Un cocktail chimique
Le gaz de schiste est en tout point semblable au gaz naturel : il s’agit essentiellement de méthane. Cet hydrocarbure de formule chimique CH4 provient de la dégradation, durant des dizaines de millions d’années, de la matière organique piégée au sein d’une roche sédimentaire dite roche-mère. Lorsque celle-ci est poreuse et perméable, le gaz migre et s’accumule dans des réservoirs plus ou moins superficiels exploitables par des techniques conventionnelles (forage vertical). Mais il peut rester prisonnier d’une roche très peu perméable, généralement des argiles ou des marnes enfouies entre 1500 et 3000 mètres sous nos pieds, dans des pores nanométriques ne communiquant pas entre eux.
Les Anglo-Saxons parlent de shale gas (gaz d’argile). Ce que l’on a traduit par “gaz de schiste”, ce dernier mot étant à prendre dans son sens le plus large de roche sédimentaire litée à grains très fins, susceptible de se débiter en feuillets. Déloger ce gaz diffus au sein d’une roche très étendue et épaisse de plusieurs dizaines de mètres s’avère bien plus complexe et nécessite de combiner les deux techniques du forage dirigé et de la fracturation hydraulique.

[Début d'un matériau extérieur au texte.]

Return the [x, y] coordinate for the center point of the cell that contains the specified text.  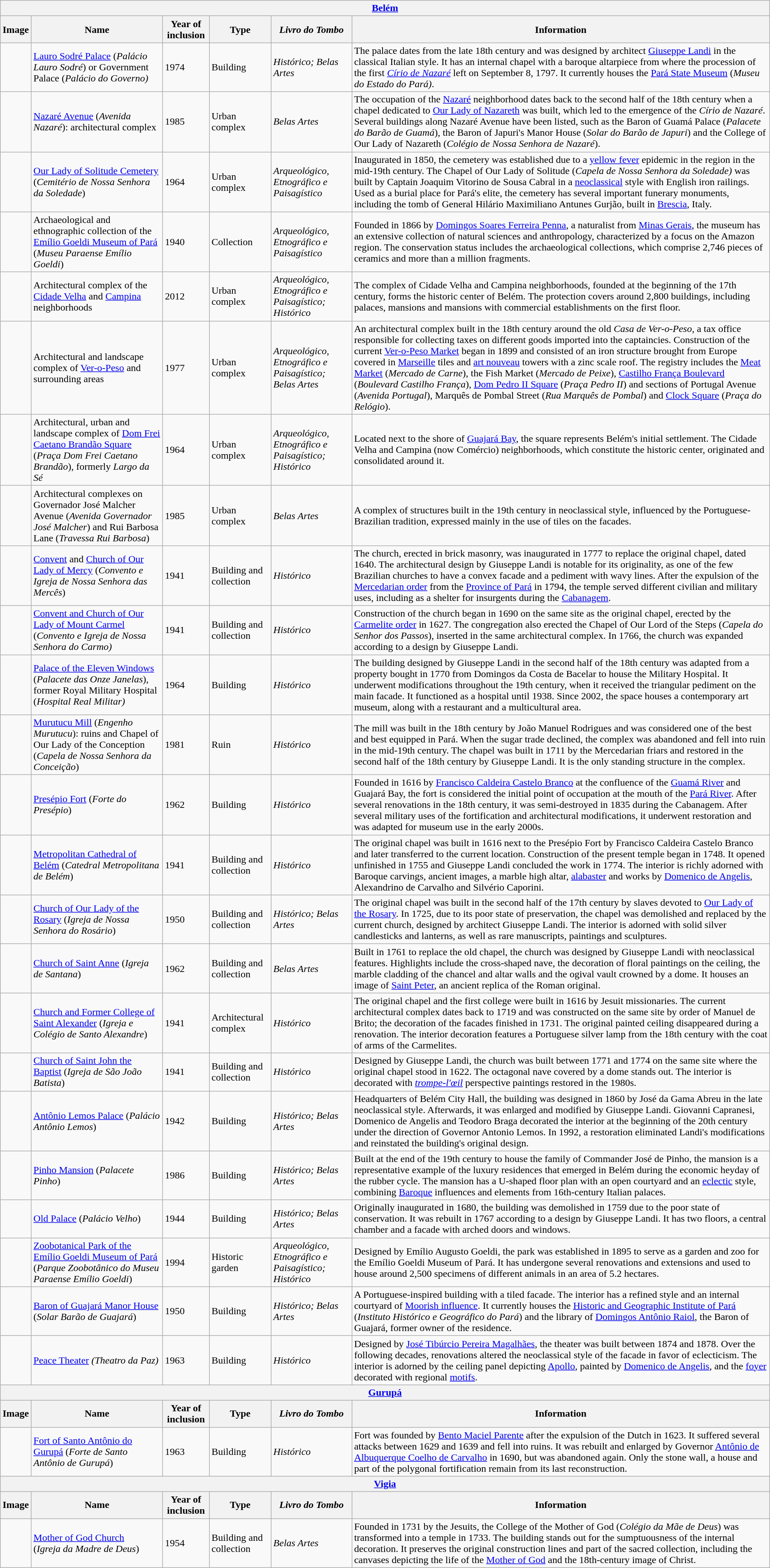
Historic garden [240, 1262]
Convent and Church of Our Lady of Mount Carmel (Convento e Igreja de Nossa Senhora do Carmo) [97, 630]
1981 [186, 745]
Metropolitan Cathedral of Belém (Catedral Metropolitana de Belém) [97, 865]
1940 [186, 242]
1942 [186, 1121]
Antônio Lemos Palace (Palácio Antônio Lemos) [97, 1121]
Peace Theater (Theatro da Paz) [97, 1360]
1944 [186, 1219]
Old Palace (Palácio Velho) [97, 1219]
Convent and Church of Our Lady of Mercy (Convento e Igreja de Nossa Senhora das Mercês) [97, 575]
Architectural complexes on Governador José Malcher Avenue (Avenida Governador José Malcher) and Rui Barbosa Lane (Travessa Rui Barbosa) [97, 515]
Palace of the Eleven Windows (Palacete das Onze Janelas), former Royal Military Hospital (Hospital Real Militar) [97, 685]
1994 [186, 1262]
Pinho Mansion (Palacete Pinho) [97, 1176]
Mother of God Church(Igreja da Madre de Deus) [97, 1543]
Belém [385, 8]
Lauro Sodré Palace (Palácio Lauro Sodré) or Government Palace (Palácio do Governo) [97, 67]
Nazaré Avenue (Avenida Nazaré): architectural complex [97, 122]
Arqueológico, Etnográfico e Paisagístico; Belas Artes [311, 368]
Baron of Guajará Manor House (Solar Barão de Guajará) [97, 1311]
Church of Saint Anne (Igreja de Santana) [97, 968]
Fort of Santo Antônio do Gurupá (Forte de Santo Antônio de Gurupá) [97, 1452]
Church and Former College of Saint Alexander (Igreja e Colégio de Santo Alexandre) [97, 1023]
1977 [186, 368]
1986 [186, 1176]
Our Lady of Solitude Cemetery (Cemitério de Nossa Senhora da Soledade) [97, 182]
Architectural and landscape complex of Ver-o-Peso and surrounding areas [97, 368]
2012 [186, 296]
1974 [186, 67]
Archaeological and ethnographic collection of the Emílio Goeldi Museum of Pará (Museu Paraense Emílio Goeldi) [97, 242]
Architectural complex of the Cidade Velha and Campina neighborhoods [97, 296]
Gurupá [385, 1392]
Collection [240, 242]
Church of Saint John the Baptist (Igreja de São João Batista) [97, 1072]
Murutucu Mill (Engenho Murutucu): ruins and Chapel of Our Lady of the Conception (Capela de Nossa Senhora da Conceição) [97, 745]
1954 [186, 1543]
Zoobotanical Park of the Emílio Goeldi Museum of Pará (Parque Zoobotânico do Museu Paraense Emílio Goeldi) [97, 1262]
Architectural complex [240, 1023]
Architectural, urban and landscape complex of Dom Frei Caetano Brandão Square (Praça Dom Frei Caetano Brandão), formerly Largo da Sé [97, 450]
Presépio Fort (Forte do Presépio) [97, 805]
Vigia [385, 1484]
Ruin [240, 745]
Church of Our Lady of the Rosary (Igreja de Nossa Senhora do Rosário) [97, 920]
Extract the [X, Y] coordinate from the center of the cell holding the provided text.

Concrètement, un puits plonge à la verticale dans la couche de “schiste” qui se prolonge ensuite à l’horizontale sur plusieurs kilomètres. Piégé dans les pores de la roche, le gaz ne peut remonter naturellement. La fracturation hydraulique (fracking en anglais) va l’y aider. Celle-ci consiste à injecter d’énormes volumes d’eau sous haute pression (300 à 600 bars) pour ouvrir sur quelques centaines de mètres de part et d’autre du puits un réseau de microfissures à travers lesquelles le méthane va pouvoir circuler plus facilement. Cette eau est mélangée à du sable, pour éviter que les fissures ne se referment, et à une multitude d’additifs (les “surfactants”), destinés à optimiser le processus. Parmi eux, des lubrifiants pour faciliter la pénétration du sable dans les fissures, des gélifiants et épaississants pour accroître la viscosité du fluide de fracturation, ou encore des biocides pour éliminer les bactéries susceptibles de corroder les équipements. La nature de ce cocktail chimique varie selon les caractéristiques du milieu à fracturer (profondeur, porosité, etc.).

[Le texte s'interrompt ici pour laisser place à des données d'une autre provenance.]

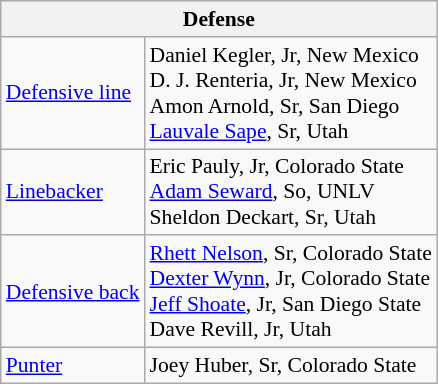
Defensive line [73, 93]
Eric Pauly, Jr, Colorado StateAdam Seward, So, UNLVSheldon Deckart, Sr, Utah [291, 192]
Linebacker [73, 192]
Defensive back [73, 292]
Defense [219, 19]
Punter [73, 366]
Daniel Kegler, Jr, New MexicoD. J. Renteria, Jr, New MexicoAmon Arnold, Sr, San DiegoLauvale Sape, Sr, Utah [291, 93]
Joey Huber, Sr, Colorado State [291, 366]
Rhett Nelson, Sr, Colorado StateDexter Wynn, Jr, Colorado StateJeff Shoate, Jr, San Diego StateDave Revill, Jr, Utah [291, 292]
Find where the given text appears and provide that cell's center as [X, Y] coordinate. 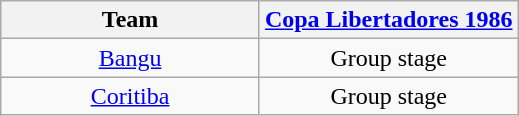
Team [130, 20]
Bangu [130, 58]
Coritiba [130, 96]
Copa Libertadores 1986 [388, 20]
For the text-containing cell, return its midpoint in (x, y) coordinate format. 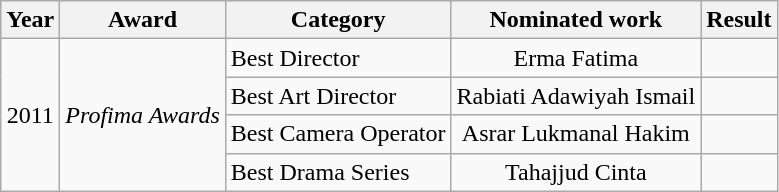
Best Director (338, 58)
Nominated work (576, 20)
Award (143, 20)
Best Drama Series (338, 172)
Result (739, 20)
Best Camera Operator (338, 134)
Asrar Lukmanal Hakim (576, 134)
Rabiati Adawiyah Ismail (576, 96)
Tahajjud Cinta (576, 172)
2011 (30, 115)
Best Art Director (338, 96)
Erma Fatima (576, 58)
Category (338, 20)
Year (30, 20)
Profima Awards (143, 115)
Find where the given text appears and provide that cell's center as [X, Y] coordinate. 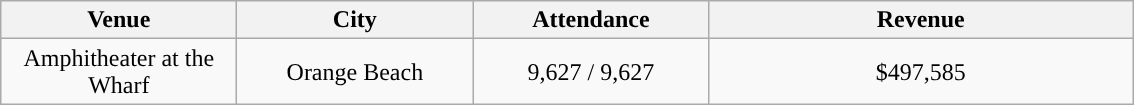
Orange Beach [355, 72]
Amphitheater at the Wharf [119, 72]
9,627 / 9,627 [591, 72]
$497,585 [921, 72]
Venue [119, 20]
Revenue [921, 20]
City [355, 20]
Attendance [591, 20]
Detect which cell encompasses the target text, then output its [x, y] center coordinate. 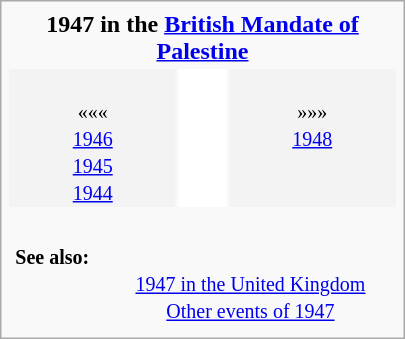
«««194619451944 [92, 138]
1947 in the British Mandate of Palestine [202, 38]
1947 in the United KingdomOther events of 1947 [251, 284]
See also: [60, 284]
See also: 1947 in the United KingdomOther events of 1947 [202, 270]
»»»1948 [312, 138]
Find where the given text appears and provide that cell's center as (x, y) coordinate. 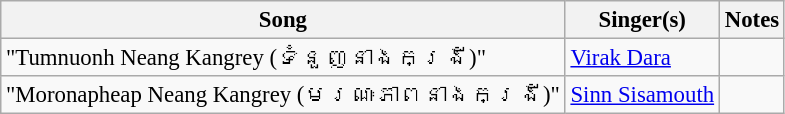
Sinn Sisamouth (642, 95)
Song (283, 20)
"Moronapheap Neang Kangrey (មរណៈភាពនាងកង្រី)" (283, 95)
Virak Dara (642, 58)
Notes (752, 20)
Singer(s) (642, 20)
"Tumnuonh Neang Kangrey (ទំនួញនាងកង្រី)" (283, 58)
Provide the [X, Y] coordinate of the cell's center where the given text is located.  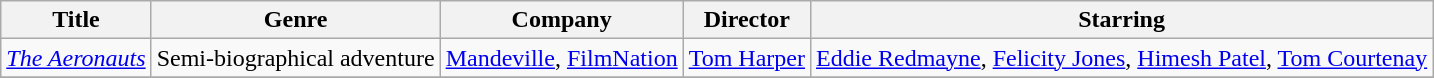
Eddie Redmayne, Felicity Jones, Himesh Patel, Tom Courtenay [1121, 58]
Company [562, 20]
Director [746, 20]
Starring [1121, 20]
Mandeville, FilmNation [562, 58]
The Aeronauts [76, 58]
Semi-biographical adventure [296, 58]
Title [76, 20]
Tom Harper [746, 58]
Genre [296, 20]
Capture the cell that displays the provided text and extract its (x, y) central coordinate. 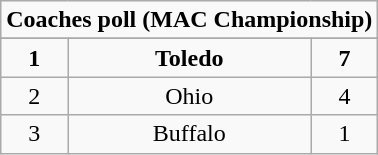
Coaches poll (MAC Championship) (190, 20)
3 (34, 134)
Buffalo (190, 134)
4 (344, 96)
7 (344, 58)
Ohio (190, 96)
Toledo (190, 58)
2 (34, 96)
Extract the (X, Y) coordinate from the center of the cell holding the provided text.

Une fois les opérations de fracturation terminées, les eaux usées (dites de reflux) sont en partie pompées et récupérées (jusqu’à 80 %). Elles peuvent alors être acheminées vers des stations d’épuration pour être dépolluées afin de pouvoir être utilisées en agriculture ou rejetées dans les cours d’eau. Mais le plus souvent, elles sont soit traitées localement par floculation et décantation dans des bassins et recyclées dans d’autres puits de forage, soit transportées par camion et réinjectées telles quelles dans le sous-sol, au sein de puits profonds voués à cet usage. Le gaz de schiste, lui, peut alors remonter vers la surface. Les taux de récupération, entre 20 et 40 %, restent largement inférieurs à ceux du gaz conventionnel (60 à 95 %) pour un coût de production en moyenne 20 % supérieur.
Des risques environnementaux et sanitaires qui inquiètent
Si le gaz de schiste est si décrié, c’est que son exploitation comporte (comme celle du gaz conventionnel) des risques avérés pour l’environnement et la santé humaine. D’abord, elle défigure les paysages. Chaque puits permet d’extraire le méthane sur quelques kilomètres carrés seulement de part et d’autre du forage horizontal, et s’épuise vite. La production des puits chute en effet très rapide ment – de 50 à 70 % en moyenne – dès la première année, contre 10 % par an pour son équivalent conventionnel.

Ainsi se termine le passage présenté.